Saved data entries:
================

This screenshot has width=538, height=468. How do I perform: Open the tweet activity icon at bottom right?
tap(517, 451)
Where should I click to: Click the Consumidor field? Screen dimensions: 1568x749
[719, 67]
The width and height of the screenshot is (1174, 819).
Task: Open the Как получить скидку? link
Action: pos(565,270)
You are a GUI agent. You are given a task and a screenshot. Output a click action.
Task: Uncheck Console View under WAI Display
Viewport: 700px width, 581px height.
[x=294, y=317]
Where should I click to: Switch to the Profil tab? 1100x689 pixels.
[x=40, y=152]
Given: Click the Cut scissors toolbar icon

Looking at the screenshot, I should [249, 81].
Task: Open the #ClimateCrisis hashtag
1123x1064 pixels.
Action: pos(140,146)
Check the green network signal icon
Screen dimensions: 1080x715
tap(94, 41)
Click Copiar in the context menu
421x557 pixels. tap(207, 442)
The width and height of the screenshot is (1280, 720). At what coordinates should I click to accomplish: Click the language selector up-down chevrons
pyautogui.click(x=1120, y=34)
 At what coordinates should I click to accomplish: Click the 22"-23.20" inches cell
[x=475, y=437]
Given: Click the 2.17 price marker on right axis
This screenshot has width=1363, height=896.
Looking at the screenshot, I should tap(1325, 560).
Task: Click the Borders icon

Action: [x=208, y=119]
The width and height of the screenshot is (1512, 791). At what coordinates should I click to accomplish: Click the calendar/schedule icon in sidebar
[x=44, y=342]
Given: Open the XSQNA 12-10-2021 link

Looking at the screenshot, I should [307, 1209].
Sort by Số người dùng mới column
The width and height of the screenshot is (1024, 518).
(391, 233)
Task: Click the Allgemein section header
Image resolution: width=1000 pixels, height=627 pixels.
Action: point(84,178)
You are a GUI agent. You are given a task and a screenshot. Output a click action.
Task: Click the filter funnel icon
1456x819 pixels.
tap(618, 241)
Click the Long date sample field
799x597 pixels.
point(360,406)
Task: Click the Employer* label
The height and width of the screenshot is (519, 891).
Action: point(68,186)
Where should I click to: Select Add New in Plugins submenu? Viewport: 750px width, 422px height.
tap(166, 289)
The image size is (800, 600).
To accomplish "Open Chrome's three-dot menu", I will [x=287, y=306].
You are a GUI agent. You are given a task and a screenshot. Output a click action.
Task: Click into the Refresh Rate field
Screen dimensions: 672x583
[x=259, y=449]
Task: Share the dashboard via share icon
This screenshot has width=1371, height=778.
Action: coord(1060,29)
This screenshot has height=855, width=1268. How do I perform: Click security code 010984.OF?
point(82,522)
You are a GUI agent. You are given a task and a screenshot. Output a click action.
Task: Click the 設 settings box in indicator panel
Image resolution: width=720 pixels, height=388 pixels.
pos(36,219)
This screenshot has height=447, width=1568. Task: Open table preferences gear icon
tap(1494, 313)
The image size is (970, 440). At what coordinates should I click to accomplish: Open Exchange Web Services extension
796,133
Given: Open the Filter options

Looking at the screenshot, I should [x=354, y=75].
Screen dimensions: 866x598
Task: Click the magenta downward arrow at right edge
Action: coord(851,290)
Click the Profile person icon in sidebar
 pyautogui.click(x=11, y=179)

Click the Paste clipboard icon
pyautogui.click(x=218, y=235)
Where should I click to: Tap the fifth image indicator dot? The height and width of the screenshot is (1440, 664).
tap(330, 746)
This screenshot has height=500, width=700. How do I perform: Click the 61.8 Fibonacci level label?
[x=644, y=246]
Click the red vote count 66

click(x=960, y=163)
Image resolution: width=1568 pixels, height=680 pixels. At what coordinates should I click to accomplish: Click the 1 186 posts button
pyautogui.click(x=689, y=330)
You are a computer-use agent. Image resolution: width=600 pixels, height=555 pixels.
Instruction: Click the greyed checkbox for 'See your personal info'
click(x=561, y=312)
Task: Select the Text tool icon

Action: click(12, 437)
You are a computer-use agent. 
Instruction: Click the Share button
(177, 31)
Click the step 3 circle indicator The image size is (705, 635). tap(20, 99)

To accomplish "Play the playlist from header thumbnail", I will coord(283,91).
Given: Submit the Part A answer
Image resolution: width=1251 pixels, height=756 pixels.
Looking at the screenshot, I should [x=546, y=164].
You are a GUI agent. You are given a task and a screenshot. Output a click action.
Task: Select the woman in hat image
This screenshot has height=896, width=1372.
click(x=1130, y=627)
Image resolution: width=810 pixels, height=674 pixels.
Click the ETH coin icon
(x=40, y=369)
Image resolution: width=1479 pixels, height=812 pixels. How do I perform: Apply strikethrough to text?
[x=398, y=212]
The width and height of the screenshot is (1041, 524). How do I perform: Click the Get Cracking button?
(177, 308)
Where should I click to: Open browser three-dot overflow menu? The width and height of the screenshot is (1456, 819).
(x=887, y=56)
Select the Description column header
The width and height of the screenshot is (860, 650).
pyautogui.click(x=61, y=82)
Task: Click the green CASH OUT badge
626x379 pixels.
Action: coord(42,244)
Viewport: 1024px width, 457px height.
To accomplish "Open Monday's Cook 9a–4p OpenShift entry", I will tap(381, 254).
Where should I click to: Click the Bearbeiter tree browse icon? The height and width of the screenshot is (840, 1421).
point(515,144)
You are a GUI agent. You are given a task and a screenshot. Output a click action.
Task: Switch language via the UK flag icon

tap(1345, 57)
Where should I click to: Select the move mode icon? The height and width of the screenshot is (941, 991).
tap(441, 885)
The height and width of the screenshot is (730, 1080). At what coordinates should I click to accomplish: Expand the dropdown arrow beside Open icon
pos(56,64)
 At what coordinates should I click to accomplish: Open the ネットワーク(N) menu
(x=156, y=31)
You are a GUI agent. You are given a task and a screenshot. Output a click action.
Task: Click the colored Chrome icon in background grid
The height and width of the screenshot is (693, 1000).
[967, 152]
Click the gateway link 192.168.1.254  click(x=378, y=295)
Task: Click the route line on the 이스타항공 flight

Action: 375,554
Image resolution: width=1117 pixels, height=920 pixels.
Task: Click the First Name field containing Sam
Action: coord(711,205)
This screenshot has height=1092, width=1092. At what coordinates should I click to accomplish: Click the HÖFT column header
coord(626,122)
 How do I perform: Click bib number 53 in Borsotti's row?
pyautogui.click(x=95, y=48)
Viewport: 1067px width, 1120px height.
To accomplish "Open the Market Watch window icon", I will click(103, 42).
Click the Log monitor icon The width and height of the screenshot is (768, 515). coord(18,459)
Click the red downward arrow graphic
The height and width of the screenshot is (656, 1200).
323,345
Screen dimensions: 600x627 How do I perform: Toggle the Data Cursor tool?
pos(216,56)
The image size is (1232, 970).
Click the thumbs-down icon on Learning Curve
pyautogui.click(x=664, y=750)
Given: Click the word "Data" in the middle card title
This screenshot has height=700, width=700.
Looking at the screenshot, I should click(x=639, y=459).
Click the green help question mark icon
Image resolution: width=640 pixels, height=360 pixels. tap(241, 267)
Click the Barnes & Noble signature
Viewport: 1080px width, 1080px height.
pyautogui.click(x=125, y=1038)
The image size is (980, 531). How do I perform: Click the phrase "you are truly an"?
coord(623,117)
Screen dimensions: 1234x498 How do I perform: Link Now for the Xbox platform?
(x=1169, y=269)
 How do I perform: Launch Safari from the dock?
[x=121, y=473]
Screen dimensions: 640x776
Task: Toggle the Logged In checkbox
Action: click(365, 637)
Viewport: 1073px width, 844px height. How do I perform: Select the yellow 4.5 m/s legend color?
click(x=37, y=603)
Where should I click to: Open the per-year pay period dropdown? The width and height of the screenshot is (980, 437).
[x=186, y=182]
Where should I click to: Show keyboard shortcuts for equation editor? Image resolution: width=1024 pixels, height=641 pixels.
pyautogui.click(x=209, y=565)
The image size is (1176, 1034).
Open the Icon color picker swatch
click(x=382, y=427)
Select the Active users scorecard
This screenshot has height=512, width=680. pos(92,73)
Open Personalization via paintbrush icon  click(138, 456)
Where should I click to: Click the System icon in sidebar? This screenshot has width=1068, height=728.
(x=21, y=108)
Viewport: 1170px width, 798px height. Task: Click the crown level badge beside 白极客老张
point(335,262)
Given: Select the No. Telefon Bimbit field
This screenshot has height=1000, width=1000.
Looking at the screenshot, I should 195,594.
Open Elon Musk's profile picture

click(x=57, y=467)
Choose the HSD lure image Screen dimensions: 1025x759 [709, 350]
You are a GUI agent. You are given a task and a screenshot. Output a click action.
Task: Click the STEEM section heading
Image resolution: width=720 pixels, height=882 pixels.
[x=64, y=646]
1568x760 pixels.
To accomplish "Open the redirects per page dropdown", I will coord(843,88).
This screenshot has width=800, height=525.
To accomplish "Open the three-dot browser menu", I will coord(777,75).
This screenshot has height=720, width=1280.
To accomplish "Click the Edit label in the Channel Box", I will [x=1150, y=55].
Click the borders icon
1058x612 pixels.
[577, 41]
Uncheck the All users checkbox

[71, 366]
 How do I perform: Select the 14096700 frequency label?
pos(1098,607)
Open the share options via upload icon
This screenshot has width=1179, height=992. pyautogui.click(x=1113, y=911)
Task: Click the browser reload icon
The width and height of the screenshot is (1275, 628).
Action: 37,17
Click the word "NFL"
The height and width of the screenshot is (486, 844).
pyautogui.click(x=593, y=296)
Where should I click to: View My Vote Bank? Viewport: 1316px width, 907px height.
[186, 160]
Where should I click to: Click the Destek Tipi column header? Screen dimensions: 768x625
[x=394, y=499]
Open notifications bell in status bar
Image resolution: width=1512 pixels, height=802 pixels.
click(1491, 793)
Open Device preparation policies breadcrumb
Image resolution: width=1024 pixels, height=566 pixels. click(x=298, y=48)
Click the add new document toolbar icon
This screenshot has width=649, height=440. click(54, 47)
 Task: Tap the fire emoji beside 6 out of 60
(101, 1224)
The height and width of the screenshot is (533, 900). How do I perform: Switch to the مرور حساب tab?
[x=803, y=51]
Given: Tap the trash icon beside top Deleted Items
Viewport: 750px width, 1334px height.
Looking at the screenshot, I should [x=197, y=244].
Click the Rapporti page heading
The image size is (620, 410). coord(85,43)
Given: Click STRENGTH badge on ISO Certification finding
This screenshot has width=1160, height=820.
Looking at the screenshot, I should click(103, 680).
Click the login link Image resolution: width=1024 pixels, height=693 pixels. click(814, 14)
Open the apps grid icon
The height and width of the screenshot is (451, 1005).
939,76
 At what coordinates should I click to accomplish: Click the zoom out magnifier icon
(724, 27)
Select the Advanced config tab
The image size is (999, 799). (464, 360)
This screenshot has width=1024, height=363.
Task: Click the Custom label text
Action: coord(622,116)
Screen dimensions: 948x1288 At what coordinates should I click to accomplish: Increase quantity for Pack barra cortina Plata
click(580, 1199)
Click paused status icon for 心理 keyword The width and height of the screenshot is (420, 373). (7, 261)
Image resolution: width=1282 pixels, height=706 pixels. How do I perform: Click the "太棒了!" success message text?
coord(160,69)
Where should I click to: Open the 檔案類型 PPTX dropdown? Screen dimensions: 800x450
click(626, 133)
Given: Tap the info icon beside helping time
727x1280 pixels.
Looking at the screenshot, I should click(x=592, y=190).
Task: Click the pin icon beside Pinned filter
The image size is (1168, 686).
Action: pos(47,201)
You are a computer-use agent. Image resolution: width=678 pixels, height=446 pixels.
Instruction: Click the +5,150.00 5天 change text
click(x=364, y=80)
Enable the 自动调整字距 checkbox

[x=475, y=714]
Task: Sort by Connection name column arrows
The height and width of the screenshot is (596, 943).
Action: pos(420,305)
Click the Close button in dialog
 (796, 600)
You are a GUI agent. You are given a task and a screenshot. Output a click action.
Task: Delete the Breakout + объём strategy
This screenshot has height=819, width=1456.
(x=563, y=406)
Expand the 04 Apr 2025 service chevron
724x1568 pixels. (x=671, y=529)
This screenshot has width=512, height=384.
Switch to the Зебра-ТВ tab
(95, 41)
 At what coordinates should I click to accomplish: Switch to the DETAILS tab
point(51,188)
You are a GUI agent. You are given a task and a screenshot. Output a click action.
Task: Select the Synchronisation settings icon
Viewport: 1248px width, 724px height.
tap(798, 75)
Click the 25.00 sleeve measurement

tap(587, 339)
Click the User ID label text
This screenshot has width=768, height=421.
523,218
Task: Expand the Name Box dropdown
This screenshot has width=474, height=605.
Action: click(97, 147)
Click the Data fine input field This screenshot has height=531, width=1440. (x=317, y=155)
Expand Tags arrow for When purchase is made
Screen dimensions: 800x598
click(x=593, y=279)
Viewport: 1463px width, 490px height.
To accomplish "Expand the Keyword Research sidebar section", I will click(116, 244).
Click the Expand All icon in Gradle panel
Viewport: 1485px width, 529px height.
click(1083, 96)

================

## Instructions to follow
Only lines containing the string "computer" belong in the answer; find them in the data above and copy them.

## Task output
You are a computer-use agent. Image resolution: width=600 pixels, height=555 pixels.
You are a computer-use agent. 
You are a computer-use agent. Image resolution: width=678 pixels, height=446 pixels.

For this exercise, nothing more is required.